German Lang. Media: Medicine at the limit
Is it worth an expensive surgery?
In Germany it is an obligation to have health insurance. The premiums follow income and everyone gets all the treatments or surgeries he or she needs… well… in theory. The reality is less simple: To counteract rising health care costs politicians cap the budgets for clinics, surgeries or pills. Thus physicians are forced to think economically, to ask whether a surgery is “necessary” or “worth it”. But who should make these decisions? And who provides the scientific data to prove that a surgery is not necessary?
Harro Albrecht (a former physician) addresses these issues of health economics and its ethical and medical implications in his piece for (last week’s) Die Zeit. And he accuses German health politicians as well as scientists for avoiding necessary discussion about “prioritizing”, which means to make medical as well as economically sound decisions. In Albrecht’s view prioritizing is “the basis for a just distribution of the resource medicine”.
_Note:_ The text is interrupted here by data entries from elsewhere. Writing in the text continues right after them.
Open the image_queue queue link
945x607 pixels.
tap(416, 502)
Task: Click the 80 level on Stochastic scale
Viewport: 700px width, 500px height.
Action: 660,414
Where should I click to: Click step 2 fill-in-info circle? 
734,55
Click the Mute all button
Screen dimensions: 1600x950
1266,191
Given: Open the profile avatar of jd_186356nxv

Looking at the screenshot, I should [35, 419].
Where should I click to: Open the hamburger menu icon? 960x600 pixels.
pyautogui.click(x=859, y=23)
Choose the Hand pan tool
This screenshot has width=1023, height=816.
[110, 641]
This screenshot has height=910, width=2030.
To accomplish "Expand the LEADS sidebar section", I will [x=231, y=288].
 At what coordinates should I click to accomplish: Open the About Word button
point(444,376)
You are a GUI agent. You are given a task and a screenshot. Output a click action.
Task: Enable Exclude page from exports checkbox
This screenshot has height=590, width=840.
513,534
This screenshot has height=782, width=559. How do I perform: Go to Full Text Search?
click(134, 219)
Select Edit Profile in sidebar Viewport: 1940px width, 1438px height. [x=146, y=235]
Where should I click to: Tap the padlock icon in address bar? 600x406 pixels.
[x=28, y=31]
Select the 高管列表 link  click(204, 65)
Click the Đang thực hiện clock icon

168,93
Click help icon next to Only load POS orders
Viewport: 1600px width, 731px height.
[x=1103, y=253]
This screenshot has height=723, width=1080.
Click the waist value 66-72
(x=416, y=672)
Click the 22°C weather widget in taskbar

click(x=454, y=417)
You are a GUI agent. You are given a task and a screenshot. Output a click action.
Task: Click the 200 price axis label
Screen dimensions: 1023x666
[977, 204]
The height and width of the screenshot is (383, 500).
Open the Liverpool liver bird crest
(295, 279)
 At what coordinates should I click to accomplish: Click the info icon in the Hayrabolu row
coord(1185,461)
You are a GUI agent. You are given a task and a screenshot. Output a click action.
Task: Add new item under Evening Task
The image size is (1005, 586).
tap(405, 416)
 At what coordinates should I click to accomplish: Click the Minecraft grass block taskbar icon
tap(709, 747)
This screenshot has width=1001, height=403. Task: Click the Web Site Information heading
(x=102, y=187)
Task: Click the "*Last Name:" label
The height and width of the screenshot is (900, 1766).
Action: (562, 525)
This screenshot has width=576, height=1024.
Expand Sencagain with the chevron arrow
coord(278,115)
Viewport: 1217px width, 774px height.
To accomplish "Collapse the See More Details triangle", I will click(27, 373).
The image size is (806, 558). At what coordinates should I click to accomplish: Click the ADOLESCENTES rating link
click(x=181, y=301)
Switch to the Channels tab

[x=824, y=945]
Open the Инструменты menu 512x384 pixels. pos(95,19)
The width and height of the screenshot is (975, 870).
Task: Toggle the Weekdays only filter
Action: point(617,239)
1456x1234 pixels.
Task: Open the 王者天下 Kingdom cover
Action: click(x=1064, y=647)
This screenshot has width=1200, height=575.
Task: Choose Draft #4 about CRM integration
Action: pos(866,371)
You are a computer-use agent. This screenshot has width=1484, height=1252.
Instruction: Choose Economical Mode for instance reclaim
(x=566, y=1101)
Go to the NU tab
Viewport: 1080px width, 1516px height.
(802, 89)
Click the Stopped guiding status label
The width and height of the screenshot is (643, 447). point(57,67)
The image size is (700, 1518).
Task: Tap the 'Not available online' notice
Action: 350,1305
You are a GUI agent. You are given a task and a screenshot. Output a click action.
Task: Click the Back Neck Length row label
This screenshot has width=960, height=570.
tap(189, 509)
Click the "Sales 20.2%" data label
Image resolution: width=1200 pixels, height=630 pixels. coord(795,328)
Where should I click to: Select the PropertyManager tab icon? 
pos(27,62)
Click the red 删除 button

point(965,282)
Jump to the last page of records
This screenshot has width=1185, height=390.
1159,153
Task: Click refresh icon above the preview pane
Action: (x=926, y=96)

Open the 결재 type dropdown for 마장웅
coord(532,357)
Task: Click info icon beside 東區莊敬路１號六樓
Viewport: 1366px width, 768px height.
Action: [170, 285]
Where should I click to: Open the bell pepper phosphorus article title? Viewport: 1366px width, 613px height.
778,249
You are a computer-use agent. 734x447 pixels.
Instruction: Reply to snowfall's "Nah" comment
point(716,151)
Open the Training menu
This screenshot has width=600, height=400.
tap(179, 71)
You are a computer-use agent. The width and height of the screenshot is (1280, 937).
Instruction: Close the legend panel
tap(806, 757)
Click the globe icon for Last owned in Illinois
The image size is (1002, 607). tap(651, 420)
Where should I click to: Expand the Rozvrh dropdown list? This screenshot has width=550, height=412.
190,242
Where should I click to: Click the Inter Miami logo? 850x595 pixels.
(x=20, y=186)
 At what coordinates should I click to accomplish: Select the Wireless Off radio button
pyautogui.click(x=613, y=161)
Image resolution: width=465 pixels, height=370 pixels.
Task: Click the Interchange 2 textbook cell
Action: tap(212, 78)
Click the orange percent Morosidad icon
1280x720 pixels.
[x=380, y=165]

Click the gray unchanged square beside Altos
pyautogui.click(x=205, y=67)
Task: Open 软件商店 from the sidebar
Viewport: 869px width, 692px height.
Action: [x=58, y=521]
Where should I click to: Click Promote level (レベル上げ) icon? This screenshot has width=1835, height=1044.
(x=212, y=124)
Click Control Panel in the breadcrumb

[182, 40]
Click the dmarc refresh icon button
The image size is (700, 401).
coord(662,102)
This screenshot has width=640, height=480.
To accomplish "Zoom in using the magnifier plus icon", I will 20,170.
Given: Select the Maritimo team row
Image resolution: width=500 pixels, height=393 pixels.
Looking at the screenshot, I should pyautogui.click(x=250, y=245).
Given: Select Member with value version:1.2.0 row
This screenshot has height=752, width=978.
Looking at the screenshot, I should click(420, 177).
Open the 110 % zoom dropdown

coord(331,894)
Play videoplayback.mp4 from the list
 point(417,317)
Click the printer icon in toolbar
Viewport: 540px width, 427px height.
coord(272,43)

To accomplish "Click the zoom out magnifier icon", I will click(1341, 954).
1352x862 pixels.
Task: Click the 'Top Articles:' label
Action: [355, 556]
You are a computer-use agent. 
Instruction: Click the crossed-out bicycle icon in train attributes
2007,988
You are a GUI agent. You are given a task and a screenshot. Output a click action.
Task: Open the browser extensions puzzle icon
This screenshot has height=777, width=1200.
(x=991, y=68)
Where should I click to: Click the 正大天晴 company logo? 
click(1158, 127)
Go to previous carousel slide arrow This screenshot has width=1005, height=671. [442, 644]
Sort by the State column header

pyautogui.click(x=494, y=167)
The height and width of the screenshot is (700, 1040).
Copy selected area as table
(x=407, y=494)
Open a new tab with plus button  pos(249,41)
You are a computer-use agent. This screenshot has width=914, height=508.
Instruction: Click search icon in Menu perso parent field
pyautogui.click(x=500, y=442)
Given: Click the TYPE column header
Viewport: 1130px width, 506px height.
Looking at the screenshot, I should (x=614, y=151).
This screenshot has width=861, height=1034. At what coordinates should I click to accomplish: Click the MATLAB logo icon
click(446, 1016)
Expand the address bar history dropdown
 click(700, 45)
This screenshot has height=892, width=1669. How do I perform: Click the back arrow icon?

His chief witness is a German-Swedish physician, who worked in Germany for years but leads a Swedish clinic now. In Sweden prioritizing is already a routine for him, whereas in Germany it is still a taboo to even talk about surgeries, which are “obviously” unnecessary or not worthwhile. Intracardiac catheters, e.g., are used much more often in Germany compared to Sweden. Not because there is a difference between cardiac patients, but because the capped budget in Germany allows (and encourages) the clinic to do more catheter surgeries. No one thinks about the necessity of the individual catheter surgery as long as the budget allows it. This may not be a major problem now, says Albrecht, but in the future (older) society prioritizing will be crucial, because expensive life saving surgeries won’t be accessible for every patient. Rationing will be the rule, not the exception.
But attempts to establish ethical and medical rules for rationing are not heard in Germany. The cost sensible guideline for cardiologist, developed with the help of the Federal Research Administration, was rejected by politicians as well as physicians. No one wants to discuss, whether it is really worth to spend 50000 Euro for the treatment of a special lung cancer if the patients gain 1.2 months by mean. Albrecht quotes the study of the US National Cancer Institute, that the US spend $440 billion each year for “such therapies”, and that oncologists should think about, what beneficial means.
But who should decide what a worthwhile therapy is or is not? The physician alone? Or an independent institution? Both the “IQWiG” and the “Gemeinsame Bundesausschuss” are institutions in Germany, who should judge about the usefulness of therapies. But until know they don’t see their assignment in prioritizing but to find “efficiency reserves” – which means to compare the prize of pills and point to the cheaper one. Only (politically) weak instruments like the National Ethics Council are currently thinking about prioritizing. Is this “Political cowardize”, quotes Albrecht a social law expert from Bochum? Might be, because it looks like political suicide for a politician if he tells Germans, that they may not get an expensive surgery, that doesn’t save a substantial amount of lifetime. This is hard to communicate in a nation, which had the luxury to be able to think that economics and health care have nothing to do with each other. Good, that Albrecht tried to do it anyway – although the reader’s reactions do not differ from the voter’s.
Also: Swine Flu a hoax?
As much as I liked Albrecht’s article, I cannot understand why the Online edition of Die Zeit republished an awful health politics article from the Berlin Tagesspiegel (Tagesspiegel and Zeit belong to the same publisher Holtzbrinck and exchange articles from time to time), which lacks all the basic principles of journalism. The author heavily quotes a German politician, who thinks, that the worldwide actions against the swine flu pandemic is a hoax, “the biggest scandal of medicine of the millennium”. Of course this is news, because the politician acts as chief of an influential European health commission, so that the European Community will have to deal with his theory of a plot of the pharma industry and the WHO: Because the WHO is not under the control of parliaments, the governments should demand consequences, the politician is quoted. “The definition of a pandemic couldn’t be in the hands of an organisation, which is obviously influenced by salesmen of the pharma industry”, the author cites the politician, a former physician. So far so interesting, but the problem is, that no further proof for the politician’s, say, “idea” is presented. And one won’t find any critical comment of the Robert-Koch-Institute or the Paul-Ehrlich-Institute or any other German infectious disease research institution full of “real” swine flu experts.
This is the kind of reporting that spurs confusion and suspicion and doesn’t deal with scientific problems of predicting pandemics or with the difficulties of organizing a worldwide reaction to a health threat with a variable probability of incidence. Instead of making things convincing, the politician gives no proof for his theory. The article closes with the hint, that a comparable inquisition by the European Council finally lead to the discovery of illegal CIA jails in Europe.